In the very same way, our precious earth is going through a similar period which will be profound in determining how it will perform throughout its adult years. For this reason, a vision of retrospect is crucial in constructing a more fruitful future.
Only months before the crackers sound, the preparation for this initiation is far from complete. As wars erupt in every continent, we are lead to question whether anything has been learnt from the many years past. Conflicts over territory and resource, membership and ethnicity, religion and ideology threaten to tip us over the last hurdle and scar the clean white sheet of the time to come.
Many historians and politicians have explained that the problems our world is suffering are historically innate. The same way feudalist societies were crippled by the improper distribution of wealth, todays world is engrossed in inequalities. A situation which triggered an international campaign to breach the ever-growing gap between the elite world and the impoverished one, the north and the south.

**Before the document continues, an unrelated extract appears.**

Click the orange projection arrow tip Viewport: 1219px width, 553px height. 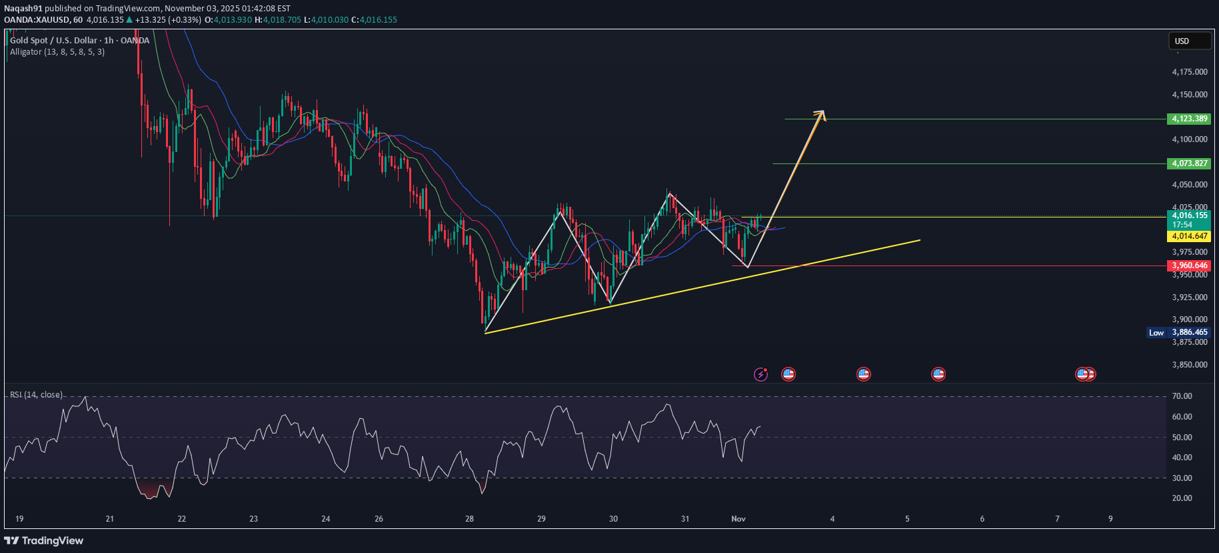click(x=823, y=112)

Fifty two Africo-Asian and Latin American countries are with total debt burden amounts to around $371 billion!!! This challenged Dr. Kamran Abbasi, assistant editor of the British Medical Journal, to write in the editorial of the July issue (BMJ 1999, 318: 1568-1569) about "Third World" debt relief. I quote from his article entitled, "Free the Slaves: Debt relief for the world's poorest is feasible but may not happen." the following:
[For the world's poorest countries debt burden is "the new slavery." Jubilee 2000, a coalition of over 90 organizations including Oxfam, Christian Aid, and the British Medical Association, is demanding that those financial clains are broken as a celebration of the new millenium. By clamouring for the cancellation of the "unpayable" debt of the world's poorest countries, Jubilee 2000 has focussed the spotlight firmly on the creditors, the world's richest countries, the International Monetary Fund and the World Bank. The campaign has gathered an irresitible momentum, with support from a mixed bag of international celebrities. Rock stars Bono and Annie Lennox, former boxer Mohamed Ali, writer Harold Pinter, actor Ewan McGregor, Noble prize winners Adolfo Perez Esquinel and Amaryta Sen and the Pope are among the many public figures who have voiced support.
Earlier this year Jubilee 2000's campain cajoled a positive response from the government of Britain, Canada, Germany and the United States, as well as encouraging noises from the World Bank and International Monetary Fund. The G-8 countries has to take an urgent decision.]
The Ambassadors supports the BMJ and Jubilee 2000 on their views and hopes of removing international debt, what often seems to represent a new form of "slavery". This adds to our strong belief in the importance of global peace and of creating a new world order without aggression, hatred, hostility, poverty and violence.